"What's the difference between a Podiatrist and a Chiropodist?" is a question that I get asked near enough every day. People have either heard of only one title or know of a relative who "has seen a Chiropodist years ago".
So why the two titles and which one do you require?
Well to be honest, there is no difference! This may seem a little confusing having two titles for one profession, but there is a reason behind this.
The title Chiropodist has been around for a number of years; in fact it can be traced back to 1785 when a practitioner named David Low wrote about "Chiropodologia or a Scientific Enquiry into the Causes of Corns, Warts, Bunions and Other Painful or Offensive Cutaneous Excrescences" (Dagnal 1983). A Times publication in 1844 stated official census statistics that 58 people considered themselves to be a Chiropodist.
In 1993 the name Chiropody changed to Podiatry; which is the internationally recognised name for a foot and ankle specialist. The qualification has also changed from a diploma in Podiatric Medicine (DPodM) to a degree in Podiatry (BSc (hons) Podiatry). Currently you can only become a Podiatrist by completing a university degree.
The title Podiatrist refers to the modern approach to treating patients; which can incorporate biomechanics, sports rehabilitation, foot surgery, orthotics, wound care and medical practises. Like medicine, the profession is constantly evolving and it is for this reason that Podiatrists are required to carry out continued professional development (CPD) to ensure that their training is up to date.

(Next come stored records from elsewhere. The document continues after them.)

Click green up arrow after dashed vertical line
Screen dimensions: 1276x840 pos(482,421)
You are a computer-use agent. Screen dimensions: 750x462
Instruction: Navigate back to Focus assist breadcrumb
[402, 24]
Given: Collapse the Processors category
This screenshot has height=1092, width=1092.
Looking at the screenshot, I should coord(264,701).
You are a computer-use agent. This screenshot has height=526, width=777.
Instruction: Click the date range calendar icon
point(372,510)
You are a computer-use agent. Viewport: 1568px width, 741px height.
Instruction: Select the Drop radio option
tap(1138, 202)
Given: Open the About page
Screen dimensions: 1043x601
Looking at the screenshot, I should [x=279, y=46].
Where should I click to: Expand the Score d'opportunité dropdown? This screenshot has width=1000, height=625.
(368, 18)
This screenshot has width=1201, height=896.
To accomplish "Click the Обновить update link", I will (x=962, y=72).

So there you have it. Although both titles are still recognised and used, Podiatry is the more modern term. The best way to find out if your clinician is fully qualified is to ask for their HCPC number or enquire about their degree in order to ensure that you are receiving the best quality foot care.
Dagnal J C. 1983. A History of Chiropody-Podiatry and Foot Care. British Journal of Chiropody. 48:137-183.